═══ BRANO ESTRATTO
Ma se questo è vero (in effetti quelle classificate come cattoliche sono circa il 60% del totale) viene anche da chiedersi – a costo d’apparire ingenui – perché la prima ad alzare il tiro contro il pronunciamento della Suprema Corte sia stata proprio la Cei. E viene anche da chiedersi – per mostrarsi ingenui sino in fondo – quanto le battaglie secolari e mondane spesso ingaggiate dai vertici della Chiesa italiana, su questioni che toccano i suoi diretti interessi economici, siano tra le cause, forse addirittura la principale, dei pregiudizi sociali sempre più diffusi nei suoi confronti. La Chiesa, d’accordo, vive nel mondo (dunque alle prese con le sue incombenze materiali) e non sta scritto da nessuna parte che debba occuparsi solo di dispute teologiche. Ma spesso è difficile convincere il prossimo che si battaglia per la difesa di un nobile principio (in questo caso la libertà d’insegnamento) e non per il mantenimento di un trattamento fiscale privilegiato. Se le esenzioni per i luoghi di culto si comprendono, quelle riservate alle attività della Chiesa che implicano movimenti di denaro e potenziali guadagni – si tratti di scuole, di cliniche o strutture ricettive – si giustificano solo con la capacità d’influenza che essa ha avuto sul mondo politico. Un principio elementare di equità impone dunque che si osservino gli obblighi contributivi che tutti i cittadini italiani sono tenuti a rispettare, senza che questo venga denunciato come un attentato al pluralismo.
══════
═══ DATI FORNITI
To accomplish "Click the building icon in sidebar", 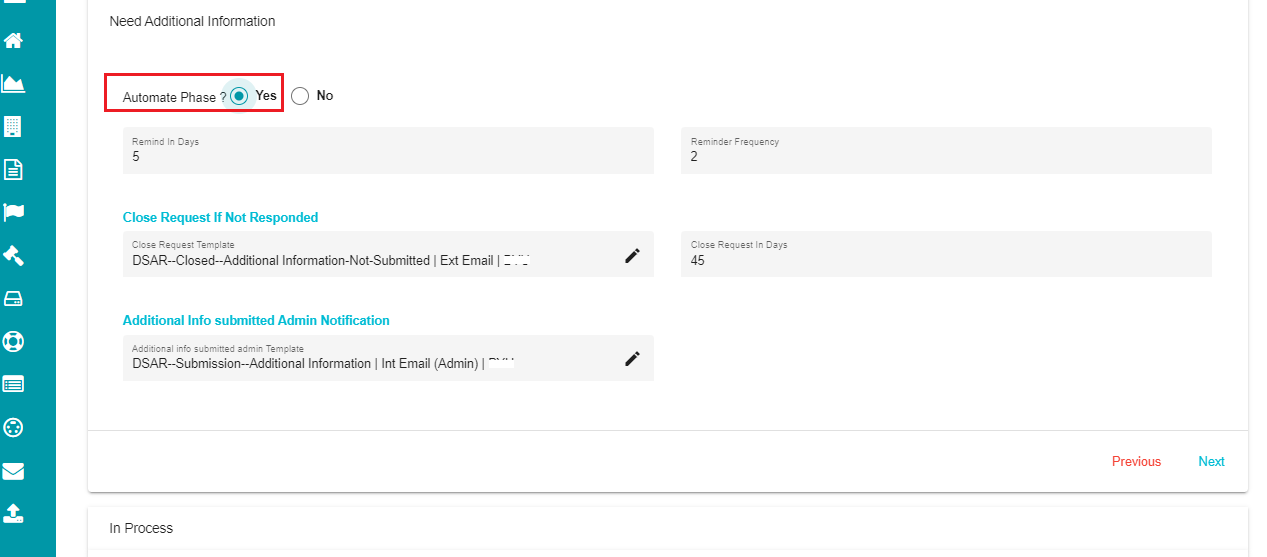I will [x=14, y=127].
══════
Prosegua il brano sulle esenzioni fiscali della Chiesa, riprendendo subito dopo la sua ultima frase.

Insomma, anche su questa delicatissima materia – tale visto il rilievo dell’istruzione per la vita pubblica di una nazione – il rischio dell’ideologizzazione e della strumentalizzazione non è a senso unico, dalla parte dei laicisti mossi da rancore e astio verso il mondo cattolico, ma tende a riguardare tutti gli attori in campo. Per evitarlo, cosa non facile in un Paese storicamente incline alle contrapposizioni frontali e alla partigianeria, l’unica è provare a ragionare sul tema in modo prosaico e pragmatico, come per fortuna sembrano aver fatto esponenti dei diversi schieramenti politici dopo che la sentenza della Cassazione è stata resa nota.

La verità è che il riconoscimento del ruolo pubblico delle scuole private (cattoliche o laiche che siano) è un dato ormai acquisito per legge e politicamente è stato condiviso, negli ultimi vent’anni, dai governi di sinistra (Prodi, D’Alema bis) come da quelli di destra (Berlusconi). Tali scuole, anche se l’articolo 33 della Costituzione impone che la loro attività non dovrebbe comportare “oneri per lo Stato”, per il fatto di essere aperte a tutti e di assolvere una finalità sociale oggettiva ricevono da anni sussidi diretti e indiretti, godono di stanziamenti e contributi (magari indirizzati direttamente alle famiglie degli alunni che le frequentano). E tutto ciò con una spesa per lo Stato nel campo dell’istruzione inferiore di almeno sei miliardi rispetto a quella che quest'ultimo dovrebbe sostenere se il sistema delle paritarie dovesse entrare in crisi. La sussidiarietà, almeno in questo campo, si è rivelata non solo un buon principio, ma un vantaggio economico per il settore pubblico, apprezzabile soprattutto in tempi di tagli ai bilanci. Ma quest’argomento può giustificare il mancato pagamento di imposte e tributi?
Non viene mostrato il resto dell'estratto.